● **Consigne**
Répondez brièvement à ces questions sur l'extrait consacré au discours philosophique :
(a) Combien de textes compte le cycle que clôt cet article ?
(b) Chez qui le discours philosophique a-t-il atteint un degré de pureté inégalé ?
(c) Quel noyau dur le discours philosophique a-t-il conservé en son cœur ?

● **Extrait source**
··········

Le présent article clôt le cycle de trois textes amorcés avec 5 dimensions missionnaires et poursuivi avec Les 5 langages de l’amour divin. Dans le premier, je faisais une présentation des différents plans sur lesquels se déploie la réflexion missiologique, dont le plan du discours. Dans le second, j’établissais, à l’aide d’exemples tirés de la prédication de saint paul, une typologie des formes de discours missionnaires.
Le premier de ces discours, avancè-je, est le discours philosophique, fondé sur l’examen raisonné de la nature et sur la spéculation métaphysique. On le trouve à l’état embryonnaire dans diverses traditions sapientiales (chinoise, indienne, juive, etc.) ayant su tirer profit de certaines intuitions universelles, mais c’est chez les Grecs qu’il a atteint un degré de pureté, de complexité et de systématicité absolument inégalé.
Indéniablement travaillé de tensions, et donc pluriel dans son expression et son développement historique, le discours philosophique a conservé en son cœur un noyau dur, qui est une sorte d’élan inaugural et toujours renouvelé: la quête du premier principe. Depuis les présocratiques jusqu’à Plotin, en passant par la théorie du Dieu moteur d’Aristote, cette tradition de pensée traverse l’histoire intellectuelle grecque comme un fil rouge.

··········

● **Données enregistrées**
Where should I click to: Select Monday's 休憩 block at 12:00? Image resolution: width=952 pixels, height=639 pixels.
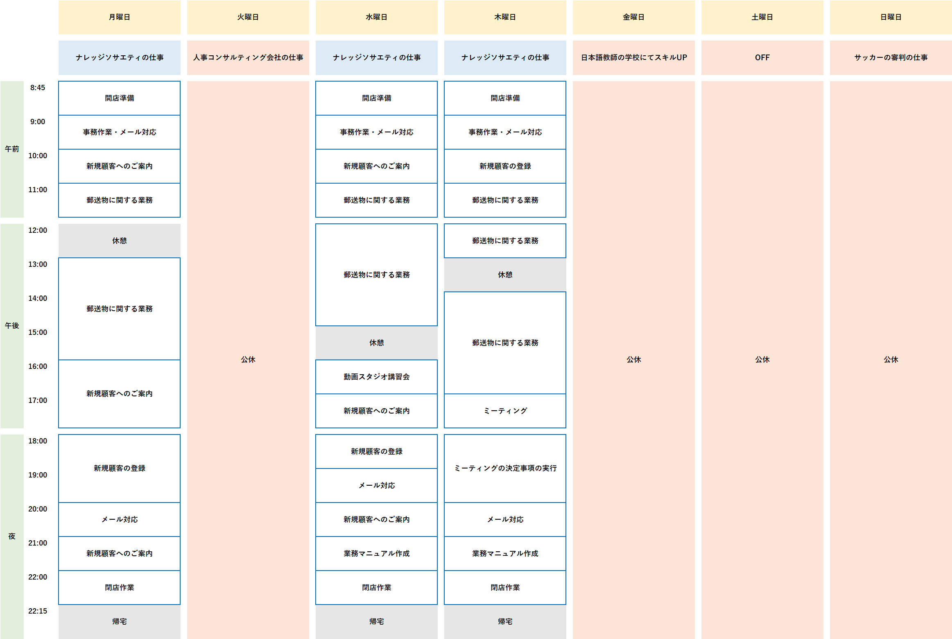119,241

··········

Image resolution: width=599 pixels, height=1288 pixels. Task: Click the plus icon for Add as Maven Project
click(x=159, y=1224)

··········

● **Corrigé**
(a) Trois textes.
(b) Chez les Grecs.
(c) La quête du premier principe.